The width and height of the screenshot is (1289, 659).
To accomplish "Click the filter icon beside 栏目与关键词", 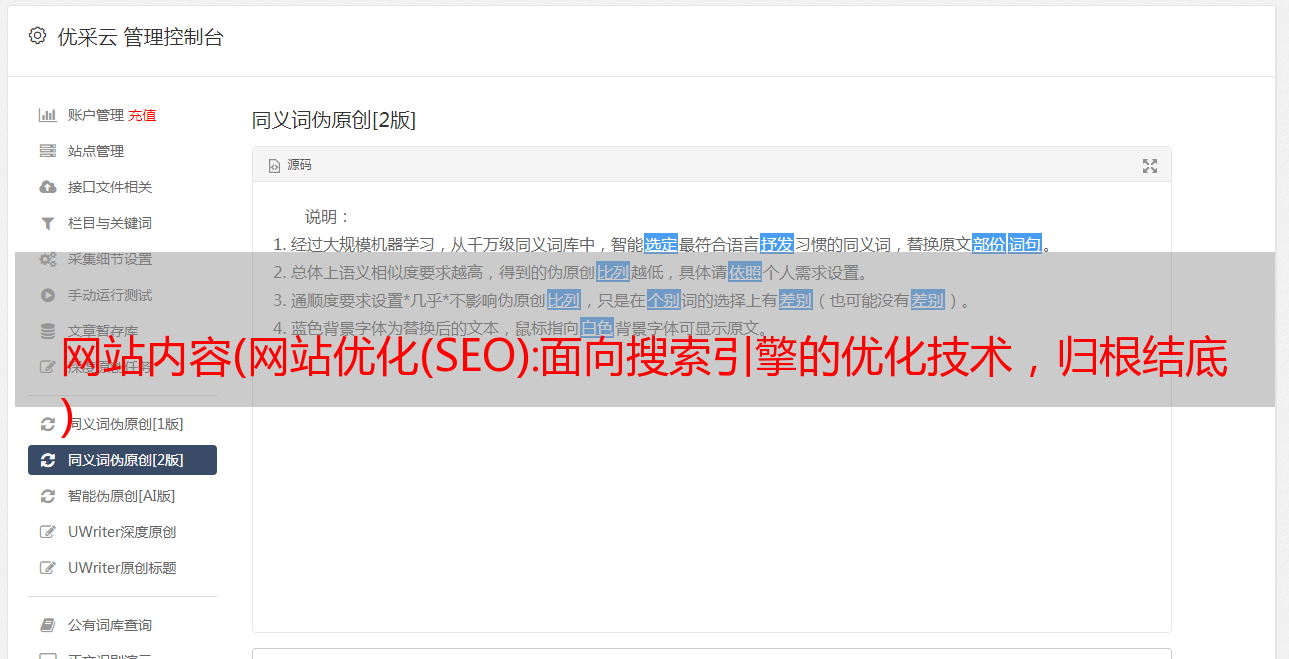I will (47, 223).

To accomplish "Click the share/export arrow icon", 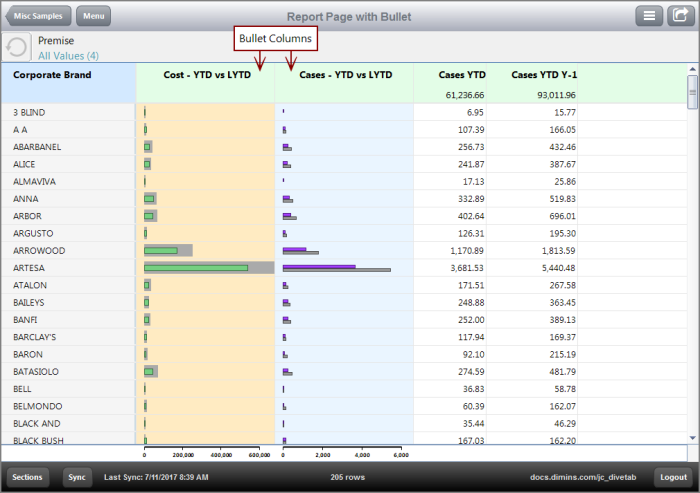I will point(681,16).
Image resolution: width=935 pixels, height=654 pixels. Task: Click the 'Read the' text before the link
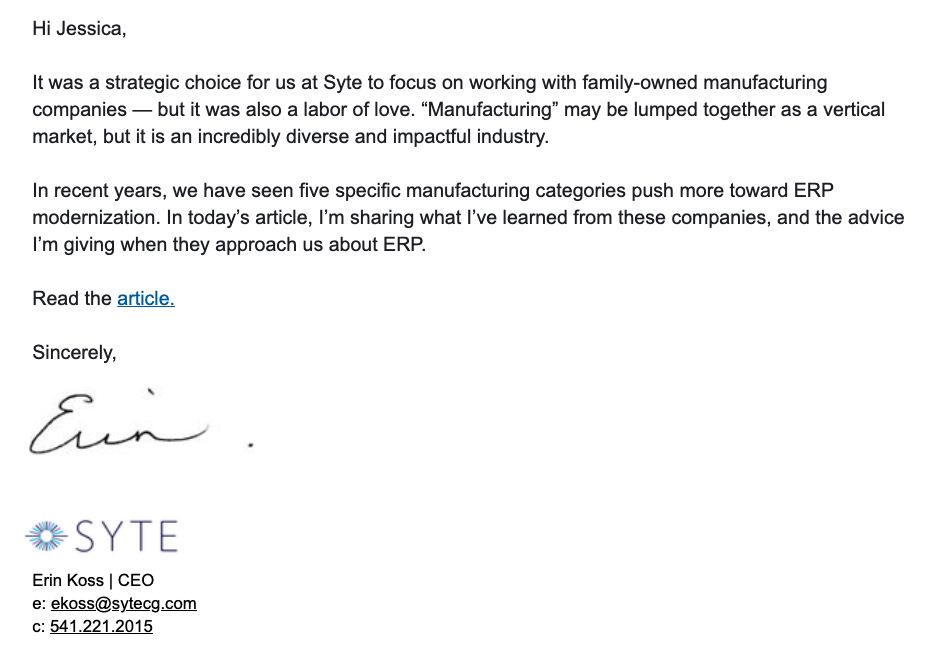tap(72, 298)
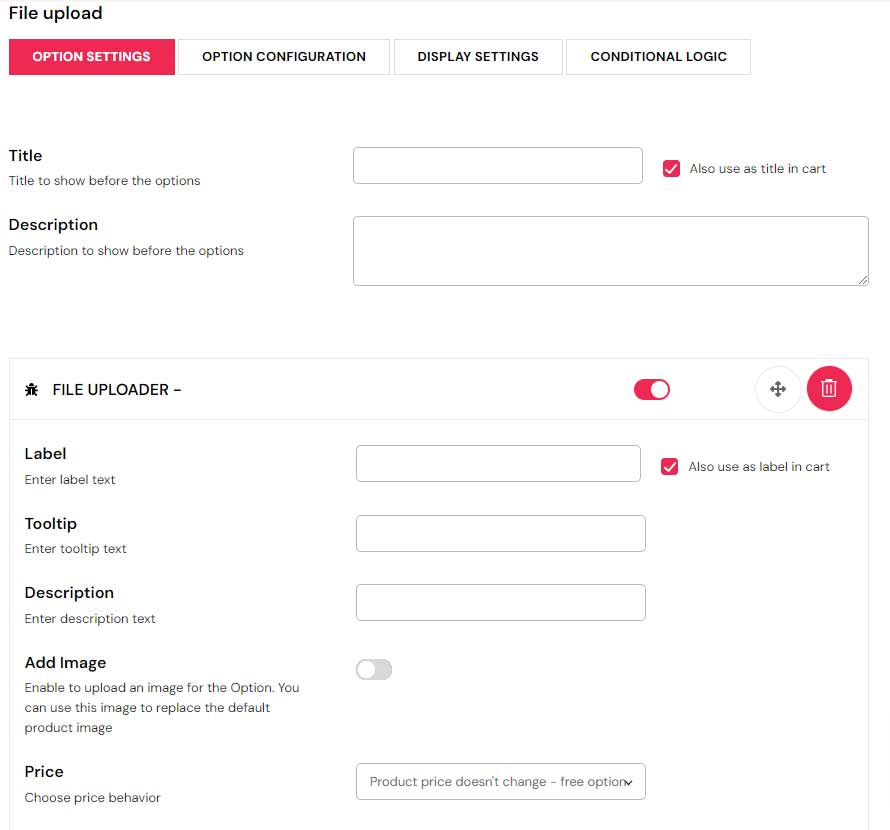890x830 pixels.
Task: Focus the Label text field
Action: point(498,464)
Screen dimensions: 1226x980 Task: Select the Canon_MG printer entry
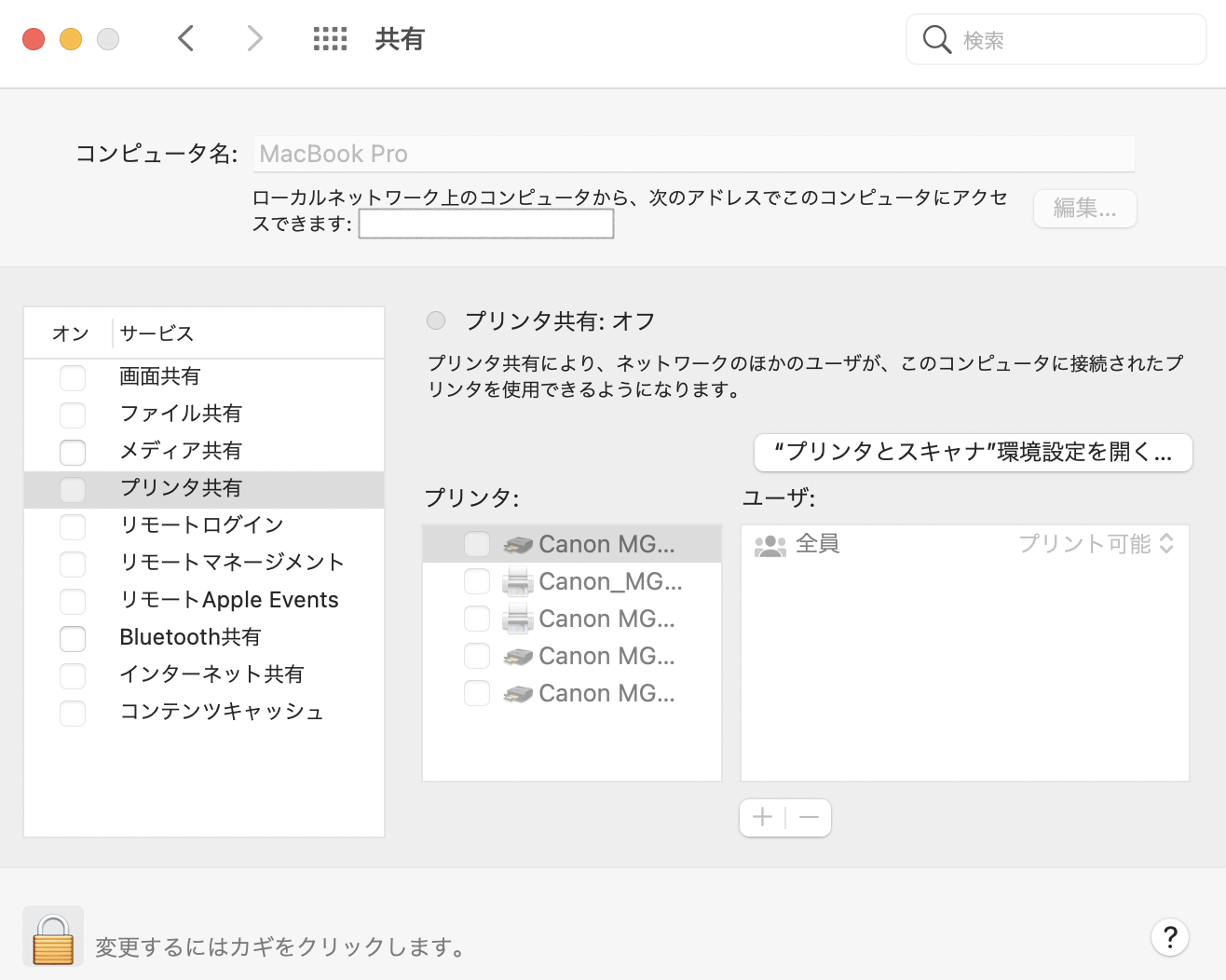(609, 581)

========================================================================

• [Action item]:
Copy exactly, and only, the lines from the line containing "Image resolution: width=935" through the final line of the material above, with no pictures.

• [Solution for this exercise]:
Image resolution: width=935 pixels, height=654 pixels. Task: Click the 'Read the' text before the link
tap(72, 298)
890x830 pixels.
Task: Focus the Label text field
Action: point(498,464)
Screen dimensions: 1226x980 Task: Select the Canon_MG printer entry
(609, 581)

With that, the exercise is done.